Gambaran sosok wanita prajurit telik sandi Mataram Nyimas Utari tersebut, terlihat menonjol dalam film "Sultan Agung: Tahta, Perjuangan, Cinta" besutan sutradara Hanung Bramantyo.
Dari film itu, generasi milenial dapat melihat sosok telik sandi Mataram, yang memiliki wajah rupawan bernama lengkap Nyimas Utari Sandijayaningsih. Kisahnya penuh misteri layaknya James Bond si agen rahasia berkode 007 asal Inggris.
Dikutip dari perpusnas go.id, kehadiran Nyimas Utari di klub perwira VOC ini, tidak lepas dari peran Asisten JP Coen, Wong Agung Aceh.

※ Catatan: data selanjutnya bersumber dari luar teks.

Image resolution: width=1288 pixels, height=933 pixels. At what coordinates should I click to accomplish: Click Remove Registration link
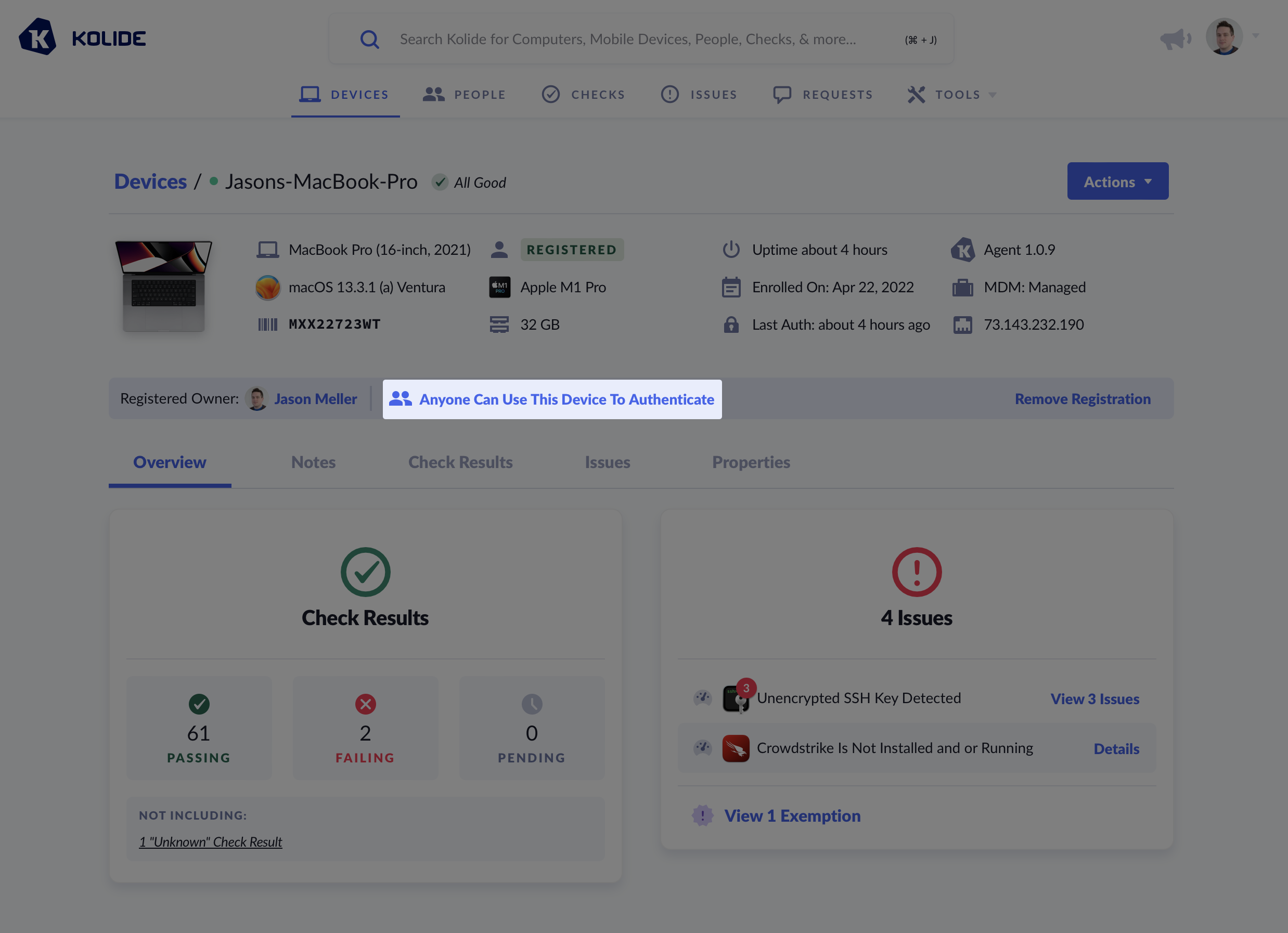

Kehadiran Nyimas Utari di Batavia ini, tentunya tak lepas dari persiapan Mataram, melakukan serangan ke dua ke benteng VOC. Sultan Agung dua kali melakukan serangan ke Batavia. Yakni, pada tahun 1628 yang mengalami kegagalan, dan baru berhasil memenangkan pertempuarn pada serangan kedua dilancarkan pada 1629.
Dalam Babad Jawa, disebutkan pembunuhan terhadap Gubernur Jenderal VOC JP Coen, sudah lama dirancang oleh pasukan intelijen atau telik sandi Mataram, yang dikenal dengan nama Dom Sumuruping Mbanyu.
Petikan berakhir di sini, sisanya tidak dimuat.